意识如同在黏稠的黑暗泥沼中挣扎,弥林感觉自己被颠簸、摇晃,仿佛置身于惊涛骇浪中的一叶小舟。剧烈的头痛和浑身的酸痛一直折磨着弥林,每一次颠簸都带来一阵恶心。他时而能模糊地听到呼啸的风声和压抑的交谈声,时而又沉入无边的昏沉。偶尔会有冰冷粗糙的容器抵住他的嘴唇,灌入几口带着泥土和皮革味的清水。这并非出于关怀,而是凯勒巩和库茹芬为了确保他们珍贵的猎物不至于在抵达目的地前就脱水。这种机械的喂水过程短暂而粗暴,弥林在昏沉中本能地吞咽,却无力反抗或思考更多。在这持续的颠簸和半昏迷状态中,他唯一能清晰感知的,是衣袋深处那两颗精灵宝钻持续散发出的、微弱却坚定不移的温暖,如同黑暗中的两粒星火,维系着他一丝微弱的神智。
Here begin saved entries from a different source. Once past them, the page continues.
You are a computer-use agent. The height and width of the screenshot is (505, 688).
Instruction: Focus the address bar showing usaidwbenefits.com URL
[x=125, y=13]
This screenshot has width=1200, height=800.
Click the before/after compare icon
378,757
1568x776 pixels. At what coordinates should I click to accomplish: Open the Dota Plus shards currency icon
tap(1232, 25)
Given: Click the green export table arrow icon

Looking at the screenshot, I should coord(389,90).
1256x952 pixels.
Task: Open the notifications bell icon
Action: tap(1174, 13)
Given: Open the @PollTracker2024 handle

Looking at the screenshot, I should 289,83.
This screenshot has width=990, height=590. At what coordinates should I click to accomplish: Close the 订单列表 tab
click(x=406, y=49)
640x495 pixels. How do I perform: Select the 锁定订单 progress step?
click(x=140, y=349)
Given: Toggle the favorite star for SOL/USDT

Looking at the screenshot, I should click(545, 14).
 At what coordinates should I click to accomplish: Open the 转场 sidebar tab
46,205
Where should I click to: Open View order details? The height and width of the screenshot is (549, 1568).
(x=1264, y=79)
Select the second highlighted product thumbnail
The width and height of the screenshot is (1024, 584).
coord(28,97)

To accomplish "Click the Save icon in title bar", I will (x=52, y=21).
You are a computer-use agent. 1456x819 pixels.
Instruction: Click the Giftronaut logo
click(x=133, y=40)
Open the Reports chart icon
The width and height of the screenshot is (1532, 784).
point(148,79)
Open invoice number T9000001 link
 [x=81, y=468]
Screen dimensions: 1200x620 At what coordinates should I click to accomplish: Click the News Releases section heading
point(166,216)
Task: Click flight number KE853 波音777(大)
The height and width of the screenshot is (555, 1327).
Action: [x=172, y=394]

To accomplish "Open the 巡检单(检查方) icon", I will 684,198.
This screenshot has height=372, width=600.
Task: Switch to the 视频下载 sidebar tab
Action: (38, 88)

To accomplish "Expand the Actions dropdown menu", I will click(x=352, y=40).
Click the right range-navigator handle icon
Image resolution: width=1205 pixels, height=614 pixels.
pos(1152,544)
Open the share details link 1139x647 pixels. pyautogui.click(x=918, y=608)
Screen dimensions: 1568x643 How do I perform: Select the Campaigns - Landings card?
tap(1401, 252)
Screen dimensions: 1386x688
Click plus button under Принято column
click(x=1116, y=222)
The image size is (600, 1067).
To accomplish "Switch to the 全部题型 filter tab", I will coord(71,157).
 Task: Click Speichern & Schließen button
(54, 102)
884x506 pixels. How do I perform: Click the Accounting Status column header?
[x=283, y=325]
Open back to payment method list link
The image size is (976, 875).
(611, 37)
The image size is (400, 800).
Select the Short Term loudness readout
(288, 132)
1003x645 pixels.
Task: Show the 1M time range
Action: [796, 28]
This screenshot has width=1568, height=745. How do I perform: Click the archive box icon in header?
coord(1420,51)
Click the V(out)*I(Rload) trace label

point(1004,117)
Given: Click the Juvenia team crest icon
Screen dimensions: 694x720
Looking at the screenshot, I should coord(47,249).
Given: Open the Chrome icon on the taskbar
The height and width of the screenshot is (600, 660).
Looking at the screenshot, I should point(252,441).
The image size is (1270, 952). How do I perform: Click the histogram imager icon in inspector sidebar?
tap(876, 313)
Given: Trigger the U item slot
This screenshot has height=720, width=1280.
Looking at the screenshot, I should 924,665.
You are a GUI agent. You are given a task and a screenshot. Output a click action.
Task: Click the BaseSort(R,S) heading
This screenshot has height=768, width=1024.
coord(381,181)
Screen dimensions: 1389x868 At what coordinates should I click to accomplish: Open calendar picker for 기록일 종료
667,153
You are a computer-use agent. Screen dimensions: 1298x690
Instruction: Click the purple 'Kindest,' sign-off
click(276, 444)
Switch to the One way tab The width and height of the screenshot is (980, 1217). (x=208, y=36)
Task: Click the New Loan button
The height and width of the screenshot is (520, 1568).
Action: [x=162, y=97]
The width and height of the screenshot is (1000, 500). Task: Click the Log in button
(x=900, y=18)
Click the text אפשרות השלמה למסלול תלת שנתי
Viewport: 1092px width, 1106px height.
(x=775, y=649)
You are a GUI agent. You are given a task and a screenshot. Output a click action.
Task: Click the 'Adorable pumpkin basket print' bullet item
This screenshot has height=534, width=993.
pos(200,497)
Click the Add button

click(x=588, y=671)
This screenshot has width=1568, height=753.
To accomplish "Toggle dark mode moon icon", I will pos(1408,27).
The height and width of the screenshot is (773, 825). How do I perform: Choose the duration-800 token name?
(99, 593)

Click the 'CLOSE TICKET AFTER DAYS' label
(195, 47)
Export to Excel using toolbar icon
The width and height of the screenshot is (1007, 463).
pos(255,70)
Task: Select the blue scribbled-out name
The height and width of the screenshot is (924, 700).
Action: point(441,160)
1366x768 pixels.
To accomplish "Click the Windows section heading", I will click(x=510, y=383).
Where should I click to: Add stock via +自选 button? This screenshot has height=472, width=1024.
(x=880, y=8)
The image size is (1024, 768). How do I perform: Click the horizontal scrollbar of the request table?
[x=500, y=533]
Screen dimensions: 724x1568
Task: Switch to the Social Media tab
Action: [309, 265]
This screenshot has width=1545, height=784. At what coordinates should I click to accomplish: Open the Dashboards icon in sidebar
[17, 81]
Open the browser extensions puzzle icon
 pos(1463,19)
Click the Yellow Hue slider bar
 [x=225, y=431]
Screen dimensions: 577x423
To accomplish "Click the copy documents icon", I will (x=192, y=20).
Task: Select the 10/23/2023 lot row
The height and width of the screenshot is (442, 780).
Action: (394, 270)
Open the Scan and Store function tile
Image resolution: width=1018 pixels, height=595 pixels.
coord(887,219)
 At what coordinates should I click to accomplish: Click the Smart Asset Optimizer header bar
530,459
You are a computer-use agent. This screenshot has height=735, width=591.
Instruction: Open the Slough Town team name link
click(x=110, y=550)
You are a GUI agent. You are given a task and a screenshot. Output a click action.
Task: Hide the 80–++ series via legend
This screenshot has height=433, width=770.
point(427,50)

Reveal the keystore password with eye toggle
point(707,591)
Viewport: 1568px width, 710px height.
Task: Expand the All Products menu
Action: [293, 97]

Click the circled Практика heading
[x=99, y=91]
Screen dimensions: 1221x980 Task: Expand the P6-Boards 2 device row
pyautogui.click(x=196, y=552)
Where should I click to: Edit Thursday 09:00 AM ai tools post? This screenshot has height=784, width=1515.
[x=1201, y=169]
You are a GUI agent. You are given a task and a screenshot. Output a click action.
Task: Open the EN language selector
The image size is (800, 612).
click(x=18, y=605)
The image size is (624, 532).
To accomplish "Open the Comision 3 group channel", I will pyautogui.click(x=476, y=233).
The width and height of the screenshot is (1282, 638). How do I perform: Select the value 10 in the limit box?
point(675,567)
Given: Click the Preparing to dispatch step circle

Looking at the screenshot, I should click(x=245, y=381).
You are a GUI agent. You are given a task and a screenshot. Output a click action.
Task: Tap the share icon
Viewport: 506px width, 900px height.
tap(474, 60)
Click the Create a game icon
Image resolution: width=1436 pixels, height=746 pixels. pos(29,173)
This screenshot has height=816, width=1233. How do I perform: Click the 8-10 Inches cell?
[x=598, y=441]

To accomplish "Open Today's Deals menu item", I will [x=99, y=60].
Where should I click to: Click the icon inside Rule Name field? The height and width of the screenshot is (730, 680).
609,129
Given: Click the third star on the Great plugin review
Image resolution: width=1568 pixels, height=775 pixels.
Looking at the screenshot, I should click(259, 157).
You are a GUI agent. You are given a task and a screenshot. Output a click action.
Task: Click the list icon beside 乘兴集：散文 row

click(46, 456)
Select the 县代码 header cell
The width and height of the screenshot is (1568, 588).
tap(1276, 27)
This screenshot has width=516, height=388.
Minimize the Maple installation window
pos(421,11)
不知过了多久,颠簸终于停止了。模糊的感知中,他被粗暴地放下,接触到坚硬冰冷的地面。他隐约听到陌生的精灵声音在和凯勒巩交谈,带着明显的不耐烦和责备。然后他被架了起来,移动,最终被安置在相对柔软的地方,意识再次沉入深潭。
当弥林再次挣扎着掀开沉重的眼皮时,映入眼帘的是完全陌生的景象。这里不是刚多林那被山脉环抱、充满隐秘光辉的殿堂,也不是纳国斯隆德那流水潺潺、阳光穿透岩壁的梦幻之城。这是一间风格冷硬、线条简洁的石室,墙壁由未经打磨的灰岩砌成,仅有几扇狭长的高窗透入北方清冷的光线。空气中弥漫着一股淡淡的、混合着松木、金属和某种难以言喻的、属于陌生土地的气息。他最后的记忆,还停留在洛丝蓝平原那片幽暗森林中,奥克追兵的嘶吼,力竭倒地的瞬间……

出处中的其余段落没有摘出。